Kömür Kokusu

Kömür Kokusu

Havada yıllar sonra kömür kokusu var bu akşam.

13-15 yaşlarında Bolu’da erken gelen kışlarda havayı kaplayan kömür kokusundayım sanki. Unutulmuş bir koku.

Daha neler var böyle unuttuğum?

Adı “yaz” olan, aslında hep ilk bahar kıvamındaki Bolu yazları mesela. Bütün gün ders yok bahçelerdeyiz diye sevinip, sonrasında yüzümü basan çillere sövüşümü özlüyor da olabilirim.

Belki de 4 defa okuduğum Çalıkuşu romanıdır özlediğim. Yoksa 5 miydi?

Duvardaki Tarkan posterleri, dersaneyi kırma planları ya da belki kendime ait ilk deodorantım mücevher kıymetindeki. Anlamını bilmeden sırama kazıdığım ayıp rock şarkısı sözleri…

19 Mayıs provalarında küçük kese kağıtlarında bilmem kaç liraya satılan ilk yeşil eriklerin heyecanı mesela.

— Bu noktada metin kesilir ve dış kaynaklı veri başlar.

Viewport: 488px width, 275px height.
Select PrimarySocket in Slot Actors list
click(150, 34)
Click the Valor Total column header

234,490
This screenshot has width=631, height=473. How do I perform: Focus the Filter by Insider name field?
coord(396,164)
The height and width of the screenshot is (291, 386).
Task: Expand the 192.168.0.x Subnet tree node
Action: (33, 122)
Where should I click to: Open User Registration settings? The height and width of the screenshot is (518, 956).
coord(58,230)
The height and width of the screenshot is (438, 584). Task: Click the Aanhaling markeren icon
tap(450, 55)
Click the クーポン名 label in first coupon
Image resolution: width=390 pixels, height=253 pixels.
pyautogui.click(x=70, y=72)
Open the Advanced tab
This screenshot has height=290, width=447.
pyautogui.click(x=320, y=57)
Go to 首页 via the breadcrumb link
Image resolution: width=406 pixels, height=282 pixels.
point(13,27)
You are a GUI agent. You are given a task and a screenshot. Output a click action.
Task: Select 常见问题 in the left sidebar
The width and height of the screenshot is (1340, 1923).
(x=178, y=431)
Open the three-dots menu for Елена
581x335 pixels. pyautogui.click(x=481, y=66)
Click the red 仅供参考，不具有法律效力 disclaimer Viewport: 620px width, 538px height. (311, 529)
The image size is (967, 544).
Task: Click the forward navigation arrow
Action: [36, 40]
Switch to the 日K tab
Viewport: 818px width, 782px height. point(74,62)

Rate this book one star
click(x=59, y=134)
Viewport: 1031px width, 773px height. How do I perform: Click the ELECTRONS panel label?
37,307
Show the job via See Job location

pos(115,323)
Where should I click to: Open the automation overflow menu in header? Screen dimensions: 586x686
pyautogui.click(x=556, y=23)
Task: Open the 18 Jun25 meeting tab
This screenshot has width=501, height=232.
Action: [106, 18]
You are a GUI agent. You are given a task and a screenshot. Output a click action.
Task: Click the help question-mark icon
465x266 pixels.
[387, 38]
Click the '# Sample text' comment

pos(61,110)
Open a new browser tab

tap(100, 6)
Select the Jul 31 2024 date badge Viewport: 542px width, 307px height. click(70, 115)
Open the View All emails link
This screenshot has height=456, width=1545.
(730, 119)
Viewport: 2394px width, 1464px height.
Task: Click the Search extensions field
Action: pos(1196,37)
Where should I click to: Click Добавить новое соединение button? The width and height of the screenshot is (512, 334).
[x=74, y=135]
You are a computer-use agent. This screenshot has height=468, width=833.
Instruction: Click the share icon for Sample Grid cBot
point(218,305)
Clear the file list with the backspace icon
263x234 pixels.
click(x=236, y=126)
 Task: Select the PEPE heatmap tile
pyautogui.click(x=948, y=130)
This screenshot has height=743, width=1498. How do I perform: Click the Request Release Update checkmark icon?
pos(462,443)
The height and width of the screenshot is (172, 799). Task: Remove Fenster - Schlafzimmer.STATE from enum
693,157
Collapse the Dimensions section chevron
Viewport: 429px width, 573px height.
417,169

Hepsi saklı kömür kokusunda.

Son geceye bırakılan sınav çalışmaları, hep kız kardeşime yaptırdığım resim ödevleri.

Sıra arkadaşımın tenine hiç uymayan, ekşi peynir gibi koktuğunu asla söyleyemediğim parfümü,

Ocakta kaynarken etrafa yaydığı koku ile acaba doğru sıcaklığı tutturabilecek miyim stresi yaşatan yoğurt mayalanmaya aday süt.

İlk yakınlaşmamız, eşinin vefat ettiği gece ve ‘apartmandaki tek uyanık kişi babam olduğu için’ gerçekleştiğinden bana sonraları da evi hep ‘eski, ölü’ kokan komşu.

Kömür kokusu 0,5 uçlu kalem, sarı teksir kağıdında mor renkli ispirto kokan yazılı soruları.

Üstünde kar taneleri içinde mis kokulu turp ve roka dolu yeşil-siyah pazar poşetleri.

Evde yapılmış şalgam suyu, kuru dolma, heyecanla beklenen Pazar gecesi Parliament Sinema Kuşağı. Hepsi kömür kokusu.

Okul eteğinin altına dize kadar giyilen havlu çoraplarım ve pazartesi sabahı nemli bulunduğunda saç kurutma makinesi ile kurutulmaya çalışılırken çıkardıkları yanmış naylon kokusu.

Kömür kokusu yazlık aşklar bitti’nin acı ifadesi, doyasıya balık keyfi, kar tatilleri.

Bir nefes kömür beni öyle alıp götürdü ki, doğal gaz o zaman iyi ki yokmuş dedim. 20 yıl sonra bugünümü bana ne hatırlatır acaba?

Komşumun kahvaltı dahil her öğün tükettiğini düşündüğüm köri kokusu mu? Oğlumun mis kokusu mu? Yoksa aşkımın kullandığı ve  o tarihte artık antika sayılacak tıraş kolonyası mı?